Karimullah Khan has been held guilty of smuggling the explosives into the country through the Shekhadi Port in Raigad, while Siddiqui and Feroze Khan are guilty of transporting the explosives to the targeted sites.

Their nefarious triple objectives were to “overawe” the Government of India, strike terror among the people, alienate sections of the people to create communal discord, besides other intentions.

For perpetrating their heinous acts, the conspirators acquired and smuggled deadly arms and ammunition, detonators, hand grenades and nearly three tonnes of the deadly RDX (Research & Development Explosive – or Cyclotrimethylene Trinitramine), which was used for the first time after World War II on such a scale.

Earlier, in the same case, the Special TADA court had convicted 100 out of 123 accused, including Yakub Abdul Razak Memon, who was hanged on July 30, 2015.

Dutt, who was let off the terrorism charges but tried and convicted under the Arms Act, served his full sentence and was released from jail in February 2016.

At the end of a marathon trial lasting over 13 years, in September 2006, 12 accused were awarded the death sentence, of which 10 were commuted to life by the Supreme Court later. Another 20 accused were given life sentence.

The present case was conducted separately since the absconding accused had been arrested or surrendered when the earlier trial was at its fag-end before it ended in 2007.

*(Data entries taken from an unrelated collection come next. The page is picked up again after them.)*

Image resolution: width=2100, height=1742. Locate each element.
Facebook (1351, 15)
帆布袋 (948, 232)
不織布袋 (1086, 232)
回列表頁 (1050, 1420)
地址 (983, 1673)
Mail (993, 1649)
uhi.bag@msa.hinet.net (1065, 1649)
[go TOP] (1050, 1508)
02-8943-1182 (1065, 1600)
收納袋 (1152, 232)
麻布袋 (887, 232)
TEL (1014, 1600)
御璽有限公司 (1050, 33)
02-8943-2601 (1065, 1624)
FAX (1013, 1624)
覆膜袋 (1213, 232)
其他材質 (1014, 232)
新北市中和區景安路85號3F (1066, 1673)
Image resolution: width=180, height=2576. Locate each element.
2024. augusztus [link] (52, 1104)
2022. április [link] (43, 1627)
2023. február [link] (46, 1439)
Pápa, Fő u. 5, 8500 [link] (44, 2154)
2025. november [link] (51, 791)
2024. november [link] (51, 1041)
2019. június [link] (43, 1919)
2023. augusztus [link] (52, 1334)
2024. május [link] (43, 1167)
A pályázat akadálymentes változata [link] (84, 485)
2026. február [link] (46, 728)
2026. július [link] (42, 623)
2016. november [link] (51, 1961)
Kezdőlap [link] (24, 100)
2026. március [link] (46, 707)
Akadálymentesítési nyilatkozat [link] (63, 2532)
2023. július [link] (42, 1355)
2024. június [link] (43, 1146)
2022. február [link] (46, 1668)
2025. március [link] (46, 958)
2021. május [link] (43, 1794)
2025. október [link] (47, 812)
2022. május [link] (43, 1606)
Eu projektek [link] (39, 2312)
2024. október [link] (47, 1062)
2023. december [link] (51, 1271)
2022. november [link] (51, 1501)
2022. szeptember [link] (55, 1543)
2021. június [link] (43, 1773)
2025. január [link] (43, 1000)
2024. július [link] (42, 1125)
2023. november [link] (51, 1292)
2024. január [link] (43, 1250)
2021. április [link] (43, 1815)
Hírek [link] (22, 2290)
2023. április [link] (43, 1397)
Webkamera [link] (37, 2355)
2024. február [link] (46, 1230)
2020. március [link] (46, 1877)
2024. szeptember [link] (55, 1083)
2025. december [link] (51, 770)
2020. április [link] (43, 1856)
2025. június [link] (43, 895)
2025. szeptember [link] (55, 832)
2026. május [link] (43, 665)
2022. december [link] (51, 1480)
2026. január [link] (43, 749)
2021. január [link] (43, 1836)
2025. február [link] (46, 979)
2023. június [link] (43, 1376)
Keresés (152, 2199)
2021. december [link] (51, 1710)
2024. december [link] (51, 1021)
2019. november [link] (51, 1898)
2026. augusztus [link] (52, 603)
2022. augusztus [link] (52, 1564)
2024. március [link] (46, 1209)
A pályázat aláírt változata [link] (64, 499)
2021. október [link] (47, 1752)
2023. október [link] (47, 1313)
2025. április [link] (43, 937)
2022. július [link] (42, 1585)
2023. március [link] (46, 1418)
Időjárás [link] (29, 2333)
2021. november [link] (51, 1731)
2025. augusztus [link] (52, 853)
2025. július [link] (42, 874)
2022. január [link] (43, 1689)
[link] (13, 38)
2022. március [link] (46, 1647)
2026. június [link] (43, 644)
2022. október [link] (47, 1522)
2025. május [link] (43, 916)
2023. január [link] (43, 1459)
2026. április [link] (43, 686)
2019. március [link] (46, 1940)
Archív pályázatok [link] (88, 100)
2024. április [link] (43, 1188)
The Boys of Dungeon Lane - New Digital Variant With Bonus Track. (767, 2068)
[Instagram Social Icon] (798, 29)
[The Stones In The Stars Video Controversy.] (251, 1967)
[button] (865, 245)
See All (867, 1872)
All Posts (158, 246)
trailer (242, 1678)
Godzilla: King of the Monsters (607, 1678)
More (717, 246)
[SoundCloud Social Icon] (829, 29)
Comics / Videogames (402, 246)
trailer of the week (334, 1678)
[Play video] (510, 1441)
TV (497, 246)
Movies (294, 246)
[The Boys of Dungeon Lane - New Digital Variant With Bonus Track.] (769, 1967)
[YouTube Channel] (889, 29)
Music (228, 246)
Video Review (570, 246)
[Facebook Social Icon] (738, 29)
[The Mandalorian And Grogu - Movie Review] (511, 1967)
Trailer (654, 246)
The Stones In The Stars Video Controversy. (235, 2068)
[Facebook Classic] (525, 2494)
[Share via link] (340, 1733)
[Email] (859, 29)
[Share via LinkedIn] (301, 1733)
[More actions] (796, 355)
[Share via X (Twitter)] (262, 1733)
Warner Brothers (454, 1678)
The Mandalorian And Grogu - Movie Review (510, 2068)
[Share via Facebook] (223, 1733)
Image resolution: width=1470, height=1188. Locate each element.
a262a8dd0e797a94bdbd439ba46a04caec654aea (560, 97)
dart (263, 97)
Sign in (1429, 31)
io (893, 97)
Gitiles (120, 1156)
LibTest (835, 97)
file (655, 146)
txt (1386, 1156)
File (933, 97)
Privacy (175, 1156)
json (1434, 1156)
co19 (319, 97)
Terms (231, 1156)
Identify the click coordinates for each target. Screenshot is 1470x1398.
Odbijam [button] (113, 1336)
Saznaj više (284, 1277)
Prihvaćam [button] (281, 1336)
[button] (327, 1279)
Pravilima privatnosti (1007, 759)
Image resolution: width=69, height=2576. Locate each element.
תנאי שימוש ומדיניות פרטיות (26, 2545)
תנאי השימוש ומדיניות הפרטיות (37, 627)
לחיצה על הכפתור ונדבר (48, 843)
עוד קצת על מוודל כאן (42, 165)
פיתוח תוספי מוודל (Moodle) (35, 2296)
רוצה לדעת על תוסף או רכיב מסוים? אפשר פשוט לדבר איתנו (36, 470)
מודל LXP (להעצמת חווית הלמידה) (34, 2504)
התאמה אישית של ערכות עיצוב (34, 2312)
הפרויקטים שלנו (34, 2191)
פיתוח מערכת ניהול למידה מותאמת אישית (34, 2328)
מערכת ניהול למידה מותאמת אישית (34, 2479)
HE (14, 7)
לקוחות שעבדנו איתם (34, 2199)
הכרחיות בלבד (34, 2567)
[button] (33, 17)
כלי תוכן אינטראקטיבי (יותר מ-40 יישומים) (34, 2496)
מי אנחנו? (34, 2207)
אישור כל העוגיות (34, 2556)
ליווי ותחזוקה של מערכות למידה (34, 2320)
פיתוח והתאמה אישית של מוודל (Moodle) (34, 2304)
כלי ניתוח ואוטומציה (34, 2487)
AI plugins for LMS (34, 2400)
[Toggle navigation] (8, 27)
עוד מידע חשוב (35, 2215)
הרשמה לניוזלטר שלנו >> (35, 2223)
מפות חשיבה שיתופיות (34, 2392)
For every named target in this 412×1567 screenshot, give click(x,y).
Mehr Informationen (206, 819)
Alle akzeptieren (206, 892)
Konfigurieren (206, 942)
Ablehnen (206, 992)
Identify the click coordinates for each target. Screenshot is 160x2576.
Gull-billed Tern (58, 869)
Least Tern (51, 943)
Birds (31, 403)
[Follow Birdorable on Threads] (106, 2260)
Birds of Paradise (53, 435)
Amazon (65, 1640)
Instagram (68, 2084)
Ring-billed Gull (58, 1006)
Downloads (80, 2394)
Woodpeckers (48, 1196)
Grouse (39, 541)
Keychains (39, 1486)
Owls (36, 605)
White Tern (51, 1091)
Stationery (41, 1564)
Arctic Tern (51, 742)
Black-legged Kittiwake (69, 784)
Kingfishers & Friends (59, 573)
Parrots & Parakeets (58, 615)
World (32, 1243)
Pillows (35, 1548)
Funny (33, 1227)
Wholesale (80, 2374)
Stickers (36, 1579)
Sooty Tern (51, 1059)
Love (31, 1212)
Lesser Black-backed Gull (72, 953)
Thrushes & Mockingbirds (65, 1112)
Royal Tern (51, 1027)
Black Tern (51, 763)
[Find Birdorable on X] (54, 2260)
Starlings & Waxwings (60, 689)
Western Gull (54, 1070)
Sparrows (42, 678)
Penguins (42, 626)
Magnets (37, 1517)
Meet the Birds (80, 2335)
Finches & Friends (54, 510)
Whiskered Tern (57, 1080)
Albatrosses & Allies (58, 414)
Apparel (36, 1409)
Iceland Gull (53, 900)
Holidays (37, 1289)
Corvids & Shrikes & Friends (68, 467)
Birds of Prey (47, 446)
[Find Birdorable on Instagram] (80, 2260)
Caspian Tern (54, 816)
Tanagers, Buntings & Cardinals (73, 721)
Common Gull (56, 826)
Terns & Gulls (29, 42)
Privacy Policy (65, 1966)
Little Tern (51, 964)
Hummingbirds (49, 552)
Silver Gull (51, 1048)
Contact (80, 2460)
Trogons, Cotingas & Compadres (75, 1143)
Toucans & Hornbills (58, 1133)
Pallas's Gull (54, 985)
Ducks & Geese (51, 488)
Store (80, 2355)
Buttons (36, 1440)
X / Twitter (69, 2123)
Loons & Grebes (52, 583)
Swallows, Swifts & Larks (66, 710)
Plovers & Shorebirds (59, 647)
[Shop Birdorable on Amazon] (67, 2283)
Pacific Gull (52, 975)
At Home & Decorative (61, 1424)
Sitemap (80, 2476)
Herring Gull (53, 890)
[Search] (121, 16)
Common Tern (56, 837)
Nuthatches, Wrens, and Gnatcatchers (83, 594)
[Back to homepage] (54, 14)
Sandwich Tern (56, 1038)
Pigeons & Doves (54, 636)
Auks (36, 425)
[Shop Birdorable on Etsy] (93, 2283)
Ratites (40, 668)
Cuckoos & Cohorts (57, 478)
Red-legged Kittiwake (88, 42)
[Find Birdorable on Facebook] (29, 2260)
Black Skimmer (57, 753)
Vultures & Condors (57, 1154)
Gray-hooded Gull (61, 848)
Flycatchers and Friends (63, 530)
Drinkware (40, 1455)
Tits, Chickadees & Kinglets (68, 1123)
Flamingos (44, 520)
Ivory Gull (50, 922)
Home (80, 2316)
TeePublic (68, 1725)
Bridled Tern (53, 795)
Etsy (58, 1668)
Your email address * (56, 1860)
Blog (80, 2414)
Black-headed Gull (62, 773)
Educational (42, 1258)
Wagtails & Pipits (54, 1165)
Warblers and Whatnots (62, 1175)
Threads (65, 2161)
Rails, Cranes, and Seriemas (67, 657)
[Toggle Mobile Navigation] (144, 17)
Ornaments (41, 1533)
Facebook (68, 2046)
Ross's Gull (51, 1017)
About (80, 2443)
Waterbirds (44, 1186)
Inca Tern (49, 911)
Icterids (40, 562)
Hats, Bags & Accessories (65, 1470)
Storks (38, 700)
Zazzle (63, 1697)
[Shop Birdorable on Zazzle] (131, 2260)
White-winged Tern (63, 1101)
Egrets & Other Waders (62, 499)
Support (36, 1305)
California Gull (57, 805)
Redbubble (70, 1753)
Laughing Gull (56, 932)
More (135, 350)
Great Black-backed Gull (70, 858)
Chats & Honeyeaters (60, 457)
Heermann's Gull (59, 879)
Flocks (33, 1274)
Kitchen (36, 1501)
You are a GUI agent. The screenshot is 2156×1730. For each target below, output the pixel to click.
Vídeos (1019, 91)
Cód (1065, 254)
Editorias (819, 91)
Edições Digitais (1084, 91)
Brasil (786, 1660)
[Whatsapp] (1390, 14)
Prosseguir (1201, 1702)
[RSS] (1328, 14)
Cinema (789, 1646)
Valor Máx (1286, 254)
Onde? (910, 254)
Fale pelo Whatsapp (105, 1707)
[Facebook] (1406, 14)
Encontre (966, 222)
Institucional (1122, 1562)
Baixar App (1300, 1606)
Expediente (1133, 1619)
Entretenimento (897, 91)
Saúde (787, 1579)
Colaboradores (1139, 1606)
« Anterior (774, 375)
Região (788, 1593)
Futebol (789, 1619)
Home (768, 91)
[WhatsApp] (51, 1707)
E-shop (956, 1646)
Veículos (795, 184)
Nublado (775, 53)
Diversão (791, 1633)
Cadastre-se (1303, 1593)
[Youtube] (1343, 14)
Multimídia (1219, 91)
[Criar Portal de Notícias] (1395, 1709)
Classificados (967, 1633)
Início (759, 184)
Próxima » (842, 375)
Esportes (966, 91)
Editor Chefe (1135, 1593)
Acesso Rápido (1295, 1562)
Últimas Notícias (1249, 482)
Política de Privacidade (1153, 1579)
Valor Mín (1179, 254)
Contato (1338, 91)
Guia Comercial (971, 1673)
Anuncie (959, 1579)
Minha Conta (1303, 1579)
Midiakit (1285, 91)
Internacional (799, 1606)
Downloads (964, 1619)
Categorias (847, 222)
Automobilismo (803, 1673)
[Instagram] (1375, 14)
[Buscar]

On the afternoon of March 12, 1993, the country’s commercial capital was rocked by a series of 13 blasts in quick succession at various locations in the city and suburbs, creating the worst unprecedented mayhem in the country.

The prime targets included the Air India Building, Bombay Stock Exchange, Zaveri Bazar, then existing five star hotels, Hotel SeaRock and Hotel Juhu Centaur, and others leading to damage to public and private properties worth Rs 27 crore.